I failed, wonderfully, attempting to launch my nonprofit, AvianAssist at the Strange Folk Festival this weekend. “Failed wonderfully”, because I’ve tended to learn more when things go wrong, than when they go right.

Launching AvianAssist with a photo opportunity at the Strange Folk Festival was overly ambitious for several reasons:

  • We were promised an electrical outlet, which is needed to run photo printers on, and did not get one. We were told about the lack of electricity the night before, and this was whenever I should have drawn a hard line, cut losses, and backed out. I did not go back on Sunday.
  • My current job change. When I committed to this event, I was still freelancing full time and had a ton more time to devote. I had another freelance friend who was going to be able to help out more, whose work and life situation also changed in only two months.

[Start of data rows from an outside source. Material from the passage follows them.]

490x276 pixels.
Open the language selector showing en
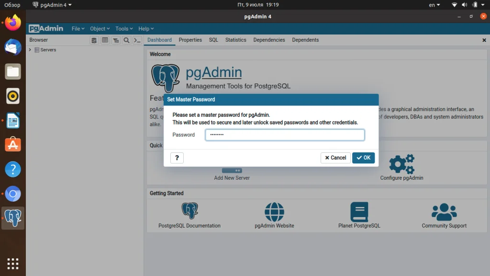[433, 5]
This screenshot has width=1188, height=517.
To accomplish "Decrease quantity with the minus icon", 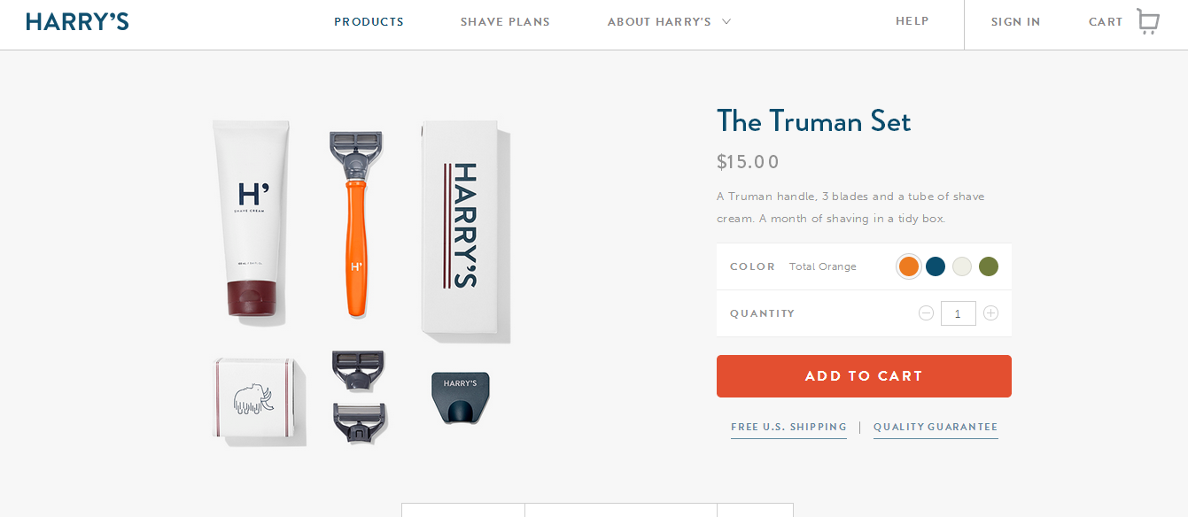I will (926, 313).
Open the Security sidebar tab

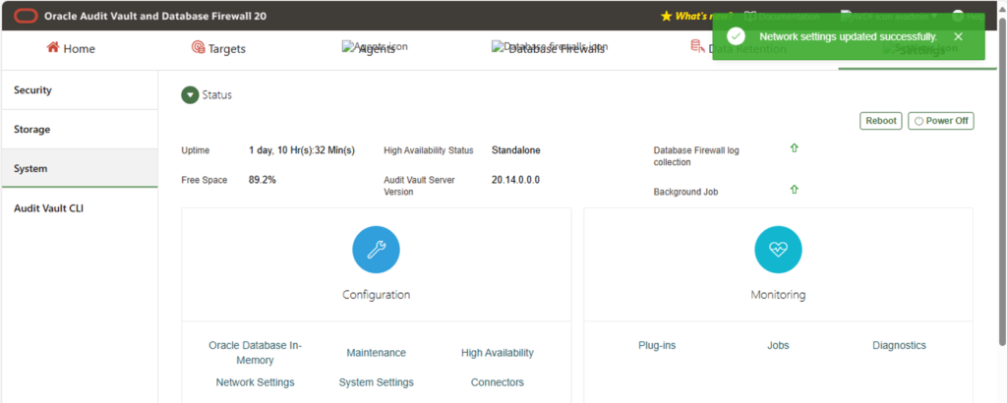80,90
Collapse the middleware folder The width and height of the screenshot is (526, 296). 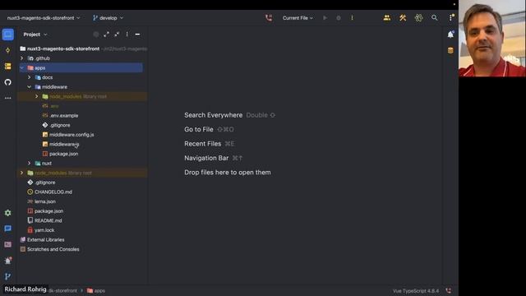[x=30, y=87]
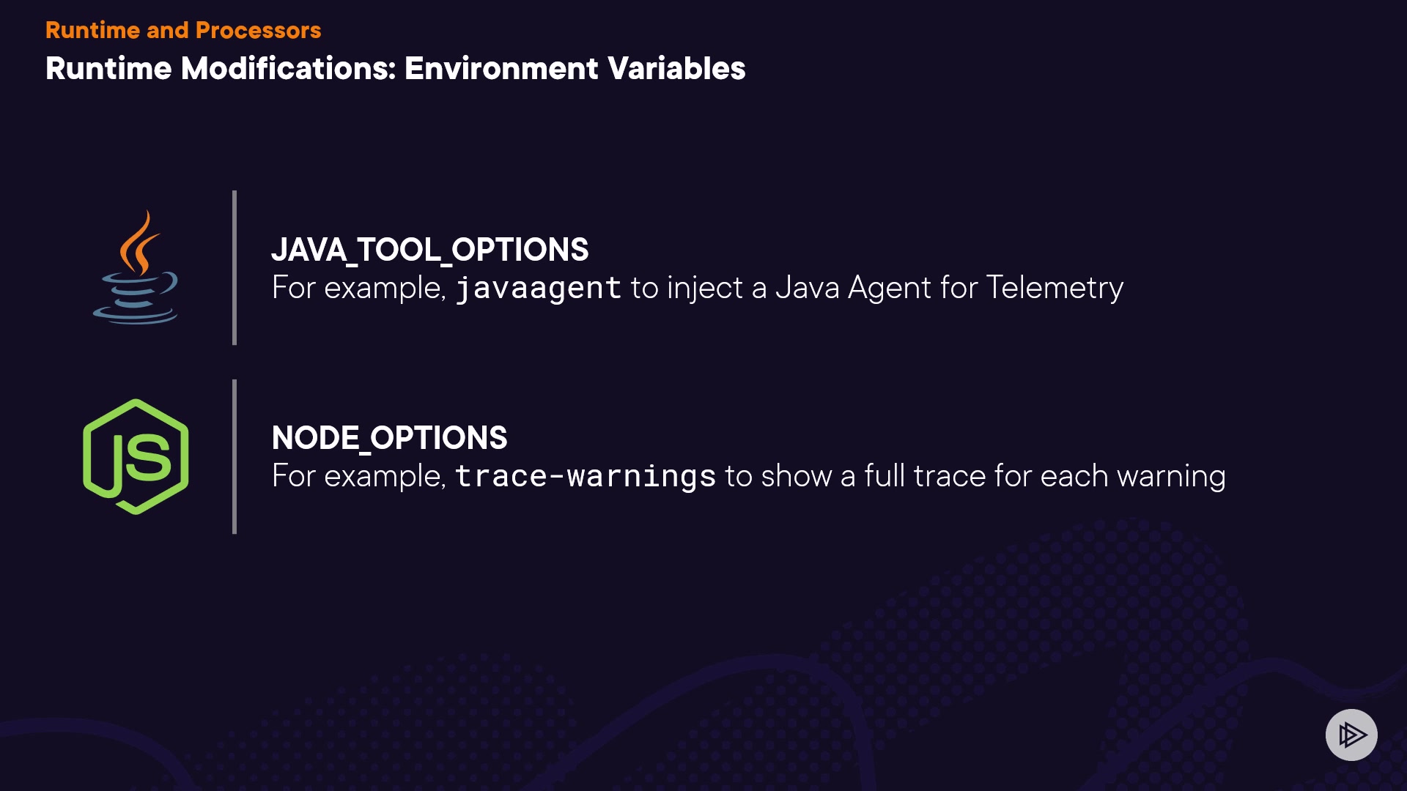The width and height of the screenshot is (1407, 791).
Task: Click the JAVA_TOOL_OPTIONS heading
Action: pos(429,250)
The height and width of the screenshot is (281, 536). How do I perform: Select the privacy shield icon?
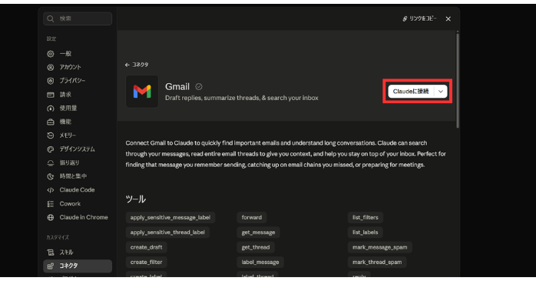click(51, 81)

  • The lack of experience in the team that I was working with. Out of us three or four “core” people, I was the only one who had ever actually done a photo opportunity with birds or exotics, or even worked at a fundraiser or large event. This caused problems with getting everyone else to see the potential that I saw, even when it turned out there would not be electricity available. I am very enthusiastic, and especially when combined with my stubborn commitment to a project, I can come across as overbearing and bossy. Sometimes I overcompensate by trying to “tone it down”, and end up, conversely, not speaking up when I should.

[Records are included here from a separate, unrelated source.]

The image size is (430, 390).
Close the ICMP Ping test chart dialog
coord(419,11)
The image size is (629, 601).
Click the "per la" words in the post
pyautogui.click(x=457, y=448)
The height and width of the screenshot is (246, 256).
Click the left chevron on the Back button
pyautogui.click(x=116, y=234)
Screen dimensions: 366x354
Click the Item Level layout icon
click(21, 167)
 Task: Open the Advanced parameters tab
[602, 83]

  • We should have come up with messaging points for talking and interacting with the public. It can be hard to stay clear and unflustered, and on message during the best of times!

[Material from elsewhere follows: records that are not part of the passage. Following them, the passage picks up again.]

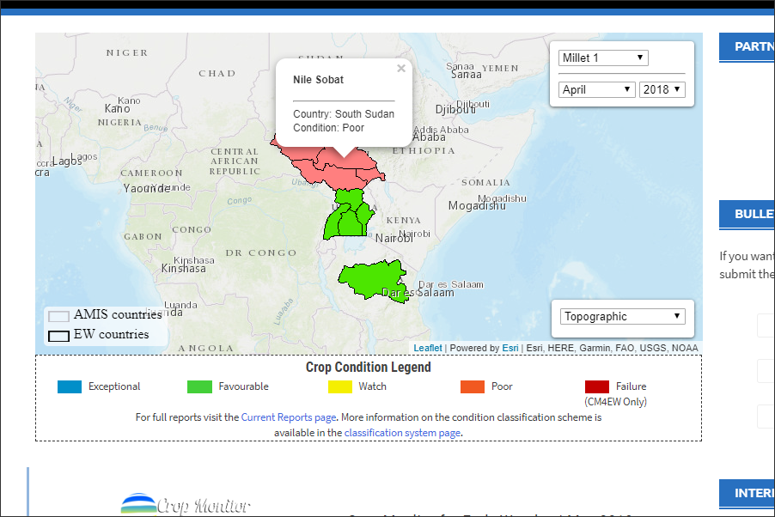Open the Current Reports page link
The image size is (775, 517).
click(289, 417)
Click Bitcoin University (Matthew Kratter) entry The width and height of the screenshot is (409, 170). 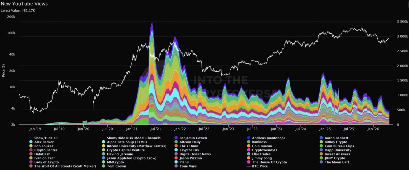134,146
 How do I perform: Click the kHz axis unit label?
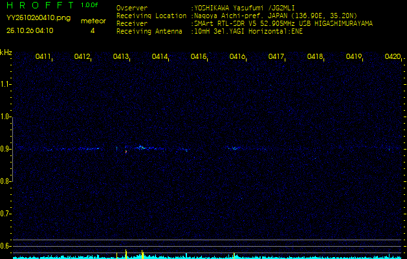[x=6, y=52]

  • We did not recruit other people, or backups even. This was partially my fault, since I do know better, but I also attribute this lack of getting others involved to a lack of true belief in the mission and possibility of making a ton of money at this event and having a ton of fun. As a result, when one person called in sick, there was a huge gap of time left to fill at the tent alone.
  • We didn’t have print collateral ready, or tables, or information ready. I think that with our busy schedules and changed life situations for 2 out of 3 of us, that the obvious material needs to throw this kind of event were overlooked. It’s also busy season at another’s work. Timing was just terrible for everyone of us, personally and professionally.
  • Surprisingly, my bird Misha did amazingly well despite 90 degree temperatures (we were in the shade under trees). The heat and being alone at a booth during the hottest part of the day from 10:30-3pm could have been a serious issue, if Misha had suffered heat stress or had behavior issues from the crowds and loud noises. As it happened, I didn’t eat enough breakfast and 2:30pm found me very close to tears, with a dead phone battery, famished, and heat-exhausted. A very kind Australian lady insisted that I take Misha and go sit in my car with the air conditioning on and charge my phone. I found a Cliff bar in my glove compartment and snacked on that, in the relative coolness of my car, for about 15 minutes. My friend who had helped set up in the morning came at 3pm, and when I got back to the booth, refreshed, the Australian lady was still there to make sure that I was really okay. I am incredibly grateful for the help that I got, and how my friend basically moved his life around so that he could help me load the huge cage prop in and tear it down, and came with his bird at the end to help out.
  • On a practical note, I ended up losing a decent chunk of money on my efforts this weekend: an unpaid day off work (haven’t been there long enough to take vacation days), money on material supplies, and dinners out. It’s not the end of the world, but I won’t get my money or my time back.

I thoroughly believe in the mission and the unique rehome assistance model that we came up with for AvianAssist, but right now I don’t think that there is the right team to make this to happen, and I don’t have the time nor the money to do or hire the people to do what needs to be done. It’s going on the backburner for now, to be tentatively re-examined in January and possibly dropped completely until timing and team is better.